Per quanto riguarda invece il Partito Democratico, sarà da vedere se lo ‘splendido isolamento’ post 4 marzo continuerà a essere la linea tenuta per preservare un’unità ormai di facciata, in un partito senza guida (sarà importante vedere se Matteo Renzi riuscirà a imporre due capigruppo a lui vicini) e che tutto auspica tranne che nuove elezioni. Continuare a proclamarsi all’opposizione quando ancora non è chiaro se si formerà una maggioranza appare una mossa dettata da valutazioni non improntate all’interesse dell’Italia, come se bastasse allontanarsi da Palazzo Chigi per recuperare in futuro i voti perduti. Non c’è dubbio che non spetti al Pd, dati i suoi limitati numeri  tra Camera e Senato, prendere iniziative e che gli elettori abbiano espresso un giudizio molto negativo sulle esperienze governative dei dem, ma chiamarsi fuori dai giochi ancor prima che inizino rende la sua presenza in Parlamento sostanzialmente sterile.

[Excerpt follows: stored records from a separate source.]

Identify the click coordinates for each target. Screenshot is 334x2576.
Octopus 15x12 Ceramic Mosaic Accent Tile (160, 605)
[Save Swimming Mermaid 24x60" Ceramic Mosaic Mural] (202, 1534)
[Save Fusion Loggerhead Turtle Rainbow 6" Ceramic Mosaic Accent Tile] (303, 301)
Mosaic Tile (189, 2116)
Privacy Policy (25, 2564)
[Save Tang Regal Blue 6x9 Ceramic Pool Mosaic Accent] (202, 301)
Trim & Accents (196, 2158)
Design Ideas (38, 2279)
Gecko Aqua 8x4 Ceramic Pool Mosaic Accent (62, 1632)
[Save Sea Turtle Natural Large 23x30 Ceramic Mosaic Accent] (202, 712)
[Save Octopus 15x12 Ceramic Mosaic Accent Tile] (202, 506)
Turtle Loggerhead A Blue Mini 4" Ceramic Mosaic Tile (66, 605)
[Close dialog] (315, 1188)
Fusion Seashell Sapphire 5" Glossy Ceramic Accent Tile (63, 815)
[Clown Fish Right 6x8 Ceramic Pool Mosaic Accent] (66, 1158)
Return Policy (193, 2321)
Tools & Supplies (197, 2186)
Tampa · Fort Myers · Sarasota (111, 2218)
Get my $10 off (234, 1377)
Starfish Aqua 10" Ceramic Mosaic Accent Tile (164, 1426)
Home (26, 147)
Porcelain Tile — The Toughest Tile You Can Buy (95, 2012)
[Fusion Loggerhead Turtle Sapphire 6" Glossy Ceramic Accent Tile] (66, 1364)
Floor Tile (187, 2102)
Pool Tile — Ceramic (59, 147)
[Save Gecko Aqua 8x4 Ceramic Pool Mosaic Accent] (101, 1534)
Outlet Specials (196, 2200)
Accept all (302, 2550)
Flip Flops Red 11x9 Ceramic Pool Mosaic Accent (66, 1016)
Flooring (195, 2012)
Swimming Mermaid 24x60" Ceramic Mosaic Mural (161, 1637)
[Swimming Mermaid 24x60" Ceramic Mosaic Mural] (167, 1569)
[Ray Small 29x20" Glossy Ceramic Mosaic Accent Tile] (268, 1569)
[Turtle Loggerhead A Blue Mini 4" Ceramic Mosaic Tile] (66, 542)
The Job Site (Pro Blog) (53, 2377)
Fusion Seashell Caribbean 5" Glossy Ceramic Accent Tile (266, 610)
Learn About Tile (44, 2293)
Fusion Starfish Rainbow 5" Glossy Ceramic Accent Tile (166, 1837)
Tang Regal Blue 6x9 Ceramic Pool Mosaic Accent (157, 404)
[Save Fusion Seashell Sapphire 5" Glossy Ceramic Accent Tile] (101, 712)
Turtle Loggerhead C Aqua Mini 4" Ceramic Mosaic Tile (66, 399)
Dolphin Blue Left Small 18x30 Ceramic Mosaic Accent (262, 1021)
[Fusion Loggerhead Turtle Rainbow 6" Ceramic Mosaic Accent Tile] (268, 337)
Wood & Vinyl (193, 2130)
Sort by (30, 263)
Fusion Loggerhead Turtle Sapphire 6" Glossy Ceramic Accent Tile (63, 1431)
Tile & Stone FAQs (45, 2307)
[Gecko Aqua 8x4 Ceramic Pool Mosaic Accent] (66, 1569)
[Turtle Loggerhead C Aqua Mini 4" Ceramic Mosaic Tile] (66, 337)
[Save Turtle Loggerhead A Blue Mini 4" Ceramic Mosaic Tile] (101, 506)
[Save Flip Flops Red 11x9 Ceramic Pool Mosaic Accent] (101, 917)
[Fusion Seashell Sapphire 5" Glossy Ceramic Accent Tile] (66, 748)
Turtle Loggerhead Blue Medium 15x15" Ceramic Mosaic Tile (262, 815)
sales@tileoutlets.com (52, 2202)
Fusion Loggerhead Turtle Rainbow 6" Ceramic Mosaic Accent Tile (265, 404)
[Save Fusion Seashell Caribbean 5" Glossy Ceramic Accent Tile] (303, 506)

In definitiva, il completamento di un puzzle così intricato continua a dipendere solo da due scenari: la scomposizione di uno dei tre blocchi per dare vita a nuove alleanze o l’unione tra almeno due dei campi in gioco; tertium non datur. Per raggiungere quest’obiettivo i Gruppi e i loro leader dovranno necessariamente fare concessioni e passi indietro dalle rispettive posizioni di partenza, a partire dal nome per la Presidenza del Consiglio. A meno di sorprese ora non all’orizzonte, sarà lungo l’iter per individuare il successore di Gentiloni e non sarà secondario il ruolo che giocherà Sergio Mattarella durante e dopo le consultazioni al Quirinale, che potrebbero iniziare già prima di Pasqua.